## [What needs to be done]
A complete response lists each line of the data below that includes the word "agent".

[Opening Entries supplied section]

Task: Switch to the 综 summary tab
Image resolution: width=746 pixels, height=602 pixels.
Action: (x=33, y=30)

[Closing Entries supplied section]
[Opening Entries supplied section]

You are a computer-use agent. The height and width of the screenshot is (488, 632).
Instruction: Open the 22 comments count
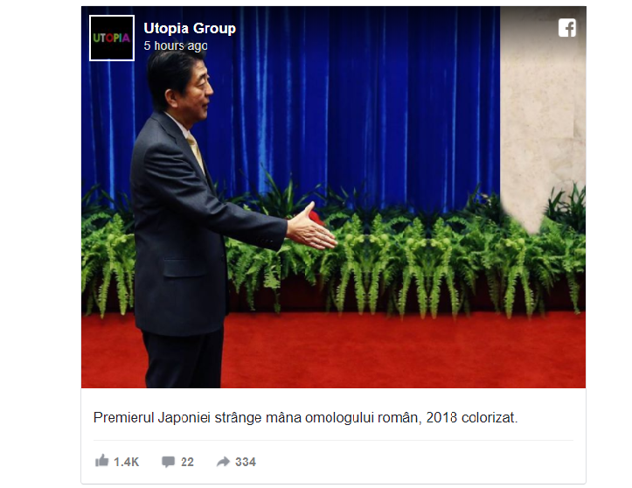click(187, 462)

[Closing Entries supplied section]
[Opening Entries supplied section]

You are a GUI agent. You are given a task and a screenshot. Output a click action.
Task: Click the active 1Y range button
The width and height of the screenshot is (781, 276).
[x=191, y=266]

[Closing Entries supplied section]

## [Written solution]
You are a computer-use agent. The height and width of the screenshot is (488, 632).
You are a GUI agent. You are given a task and a screenshot. Output a click action.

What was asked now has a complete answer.